TASK BRIEF
Render the listing as a Markdown table with the columns No. and Line Text, numbering each row and leaving out blank lines. Begin at the first line of the listing and stop after the line that contains "point(11,23)".

## Begin RECORDED INFORMATION

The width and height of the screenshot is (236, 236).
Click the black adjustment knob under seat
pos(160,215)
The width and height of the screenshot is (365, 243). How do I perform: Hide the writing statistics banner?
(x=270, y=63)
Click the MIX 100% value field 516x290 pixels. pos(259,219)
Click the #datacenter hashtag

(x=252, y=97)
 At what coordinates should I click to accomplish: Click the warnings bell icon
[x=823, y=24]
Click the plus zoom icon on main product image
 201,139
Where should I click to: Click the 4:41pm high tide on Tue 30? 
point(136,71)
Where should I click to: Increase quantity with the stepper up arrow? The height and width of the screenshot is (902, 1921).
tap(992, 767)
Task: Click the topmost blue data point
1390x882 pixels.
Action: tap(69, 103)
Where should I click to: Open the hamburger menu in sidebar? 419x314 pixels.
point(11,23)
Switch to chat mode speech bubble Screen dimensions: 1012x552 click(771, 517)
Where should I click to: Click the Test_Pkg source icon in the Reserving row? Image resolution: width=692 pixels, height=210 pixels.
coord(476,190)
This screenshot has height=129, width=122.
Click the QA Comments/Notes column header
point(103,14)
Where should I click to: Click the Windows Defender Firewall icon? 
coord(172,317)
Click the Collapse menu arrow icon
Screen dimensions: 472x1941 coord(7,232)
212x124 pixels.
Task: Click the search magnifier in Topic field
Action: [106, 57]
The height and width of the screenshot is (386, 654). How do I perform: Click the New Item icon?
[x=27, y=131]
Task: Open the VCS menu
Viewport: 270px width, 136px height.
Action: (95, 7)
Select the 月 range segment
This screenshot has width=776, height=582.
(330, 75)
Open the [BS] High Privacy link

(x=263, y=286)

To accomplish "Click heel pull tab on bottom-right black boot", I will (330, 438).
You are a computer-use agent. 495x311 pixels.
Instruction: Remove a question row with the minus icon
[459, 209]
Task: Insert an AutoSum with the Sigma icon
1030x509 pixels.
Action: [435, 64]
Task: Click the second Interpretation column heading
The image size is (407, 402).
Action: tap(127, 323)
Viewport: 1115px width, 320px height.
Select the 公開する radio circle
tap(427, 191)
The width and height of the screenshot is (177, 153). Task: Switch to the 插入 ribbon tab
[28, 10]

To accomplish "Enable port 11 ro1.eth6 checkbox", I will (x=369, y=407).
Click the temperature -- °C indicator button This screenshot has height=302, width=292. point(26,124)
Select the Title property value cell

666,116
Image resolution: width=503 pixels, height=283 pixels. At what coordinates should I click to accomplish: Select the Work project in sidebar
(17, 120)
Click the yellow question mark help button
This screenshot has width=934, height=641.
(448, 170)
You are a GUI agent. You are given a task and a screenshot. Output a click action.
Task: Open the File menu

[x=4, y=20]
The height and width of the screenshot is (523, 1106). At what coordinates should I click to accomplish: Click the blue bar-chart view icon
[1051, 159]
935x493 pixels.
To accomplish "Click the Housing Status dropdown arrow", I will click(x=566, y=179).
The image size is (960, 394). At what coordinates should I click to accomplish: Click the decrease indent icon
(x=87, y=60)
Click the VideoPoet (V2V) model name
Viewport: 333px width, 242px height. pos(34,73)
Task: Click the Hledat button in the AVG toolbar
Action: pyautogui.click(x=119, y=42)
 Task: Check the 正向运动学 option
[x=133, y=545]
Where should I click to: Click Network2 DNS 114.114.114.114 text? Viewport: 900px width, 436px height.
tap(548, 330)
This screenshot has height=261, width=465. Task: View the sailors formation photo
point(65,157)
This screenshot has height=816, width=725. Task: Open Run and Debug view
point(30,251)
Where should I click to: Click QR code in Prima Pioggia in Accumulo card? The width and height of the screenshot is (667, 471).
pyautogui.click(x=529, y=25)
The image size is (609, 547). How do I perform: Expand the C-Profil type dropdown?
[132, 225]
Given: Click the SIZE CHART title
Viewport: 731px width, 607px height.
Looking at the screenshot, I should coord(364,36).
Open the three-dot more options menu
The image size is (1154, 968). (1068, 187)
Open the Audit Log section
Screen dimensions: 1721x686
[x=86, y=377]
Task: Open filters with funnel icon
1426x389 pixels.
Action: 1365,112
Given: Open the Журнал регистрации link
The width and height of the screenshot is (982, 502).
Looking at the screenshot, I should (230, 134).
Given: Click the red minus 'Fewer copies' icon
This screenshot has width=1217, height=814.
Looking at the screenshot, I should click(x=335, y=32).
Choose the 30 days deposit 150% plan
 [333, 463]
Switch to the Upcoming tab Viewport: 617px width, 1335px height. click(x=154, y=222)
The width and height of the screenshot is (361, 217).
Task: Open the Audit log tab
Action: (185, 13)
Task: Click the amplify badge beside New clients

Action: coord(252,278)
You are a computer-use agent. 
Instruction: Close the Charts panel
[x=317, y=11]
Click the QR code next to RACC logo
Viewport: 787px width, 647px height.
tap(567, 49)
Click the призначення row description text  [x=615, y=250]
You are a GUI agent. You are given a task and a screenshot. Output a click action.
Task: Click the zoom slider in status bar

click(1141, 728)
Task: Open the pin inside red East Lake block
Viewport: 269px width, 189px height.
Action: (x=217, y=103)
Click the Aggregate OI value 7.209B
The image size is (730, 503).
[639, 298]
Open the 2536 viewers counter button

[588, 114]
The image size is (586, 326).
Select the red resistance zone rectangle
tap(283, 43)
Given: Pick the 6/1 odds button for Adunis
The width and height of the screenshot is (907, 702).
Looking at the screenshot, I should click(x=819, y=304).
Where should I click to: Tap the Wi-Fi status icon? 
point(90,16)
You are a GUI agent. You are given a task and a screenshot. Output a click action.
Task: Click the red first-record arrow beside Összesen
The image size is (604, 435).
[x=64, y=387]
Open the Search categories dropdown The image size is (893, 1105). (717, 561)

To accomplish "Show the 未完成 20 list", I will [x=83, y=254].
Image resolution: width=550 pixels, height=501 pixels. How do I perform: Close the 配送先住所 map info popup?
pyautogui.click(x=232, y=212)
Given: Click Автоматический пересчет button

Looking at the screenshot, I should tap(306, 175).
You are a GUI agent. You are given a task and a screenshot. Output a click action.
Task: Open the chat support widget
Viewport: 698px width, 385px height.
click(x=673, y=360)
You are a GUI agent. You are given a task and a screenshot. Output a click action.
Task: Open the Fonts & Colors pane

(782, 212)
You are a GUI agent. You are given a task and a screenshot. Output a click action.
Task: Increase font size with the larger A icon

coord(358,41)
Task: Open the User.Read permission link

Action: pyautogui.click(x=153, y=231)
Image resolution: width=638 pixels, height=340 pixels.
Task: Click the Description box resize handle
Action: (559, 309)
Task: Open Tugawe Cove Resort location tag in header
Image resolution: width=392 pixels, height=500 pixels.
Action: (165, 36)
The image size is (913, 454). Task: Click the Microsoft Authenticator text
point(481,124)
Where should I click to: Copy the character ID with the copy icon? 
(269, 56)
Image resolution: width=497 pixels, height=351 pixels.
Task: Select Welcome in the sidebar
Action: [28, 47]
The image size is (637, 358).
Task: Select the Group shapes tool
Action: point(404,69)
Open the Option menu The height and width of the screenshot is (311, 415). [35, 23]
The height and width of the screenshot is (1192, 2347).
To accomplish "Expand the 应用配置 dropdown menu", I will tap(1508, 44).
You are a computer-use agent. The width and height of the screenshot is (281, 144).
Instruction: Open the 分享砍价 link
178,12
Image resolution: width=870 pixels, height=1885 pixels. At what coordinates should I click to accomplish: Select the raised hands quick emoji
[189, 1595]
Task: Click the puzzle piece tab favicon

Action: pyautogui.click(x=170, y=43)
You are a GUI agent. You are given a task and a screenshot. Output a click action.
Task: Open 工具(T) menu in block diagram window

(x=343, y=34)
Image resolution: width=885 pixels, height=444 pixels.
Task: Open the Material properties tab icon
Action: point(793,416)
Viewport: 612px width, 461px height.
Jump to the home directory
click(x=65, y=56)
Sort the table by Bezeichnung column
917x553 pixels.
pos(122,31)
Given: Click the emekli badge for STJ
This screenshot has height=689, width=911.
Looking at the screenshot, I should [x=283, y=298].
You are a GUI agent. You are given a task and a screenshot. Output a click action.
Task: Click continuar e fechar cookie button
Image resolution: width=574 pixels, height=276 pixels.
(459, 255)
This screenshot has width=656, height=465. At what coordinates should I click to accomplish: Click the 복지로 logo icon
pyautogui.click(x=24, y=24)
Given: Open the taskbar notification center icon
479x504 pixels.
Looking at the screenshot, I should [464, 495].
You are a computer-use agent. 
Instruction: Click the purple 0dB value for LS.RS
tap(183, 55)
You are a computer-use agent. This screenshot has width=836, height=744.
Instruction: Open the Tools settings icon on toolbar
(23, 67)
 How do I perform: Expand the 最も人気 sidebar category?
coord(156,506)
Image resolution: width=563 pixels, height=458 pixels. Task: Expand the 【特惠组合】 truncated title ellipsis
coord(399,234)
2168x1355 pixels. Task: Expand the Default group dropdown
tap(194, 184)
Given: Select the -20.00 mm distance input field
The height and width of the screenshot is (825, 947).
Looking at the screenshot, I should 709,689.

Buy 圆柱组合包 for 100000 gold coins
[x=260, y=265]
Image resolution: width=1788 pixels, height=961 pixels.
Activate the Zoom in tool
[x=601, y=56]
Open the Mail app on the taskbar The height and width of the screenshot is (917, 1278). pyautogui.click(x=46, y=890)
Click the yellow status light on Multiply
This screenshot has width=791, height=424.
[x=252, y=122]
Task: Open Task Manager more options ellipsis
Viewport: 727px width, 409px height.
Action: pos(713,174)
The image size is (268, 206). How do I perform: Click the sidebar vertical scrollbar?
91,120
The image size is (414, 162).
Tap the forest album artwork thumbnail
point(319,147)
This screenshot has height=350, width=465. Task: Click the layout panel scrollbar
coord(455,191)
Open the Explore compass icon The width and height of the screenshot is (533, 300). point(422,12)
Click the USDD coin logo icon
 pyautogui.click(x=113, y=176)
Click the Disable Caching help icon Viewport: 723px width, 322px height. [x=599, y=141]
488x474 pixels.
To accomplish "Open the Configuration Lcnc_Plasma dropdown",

## End RECORDED INFORMATION

ANSWER TO THE EXERCISE
| No. | Line Text |
|---|---|
| 1 | The width and height of the screenshot is (236, 236). |
| 2 | Click the black adjustment knob under seat |
| 3 | pos(160,215) |
| 4 | The width and height of the screenshot is (365, 243). How do I perform: Hide the writing statistics banner? |
| 5 | (x=270, y=63) |
| 6 | Click the MIX 100% value field 516x290 pixels. pos(259,219) |
| 7 | Click the #datacenter hashtag |
| 8 | (x=252, y=97) |
| 9 |  At what coordinates should I click to accomplish: Click the warnings bell icon |
| 10 | [x=823, y=24] |
| 11 | Click the plus zoom icon on main product image |
| 12 |  201,139 |
| 13 | Where should I click to: Click the 4:41pm high tide on Tue 30?  |
| 14 | point(136,71) |
| 15 | Where should I click to: Increase quantity with the stepper up arrow? The height and width of the screenshot is (902, 1921). |
| 16 | tap(992, 767) |
| 17 | Task: Click the topmost blue data point |
| 18 | 1390x882 pixels. |
| 19 | Action: tap(69, 103) |
| 20 | Where should I click to: Open the hamburger menu in sidebar? 419x314 pixels. |
| 21 | point(11,23) |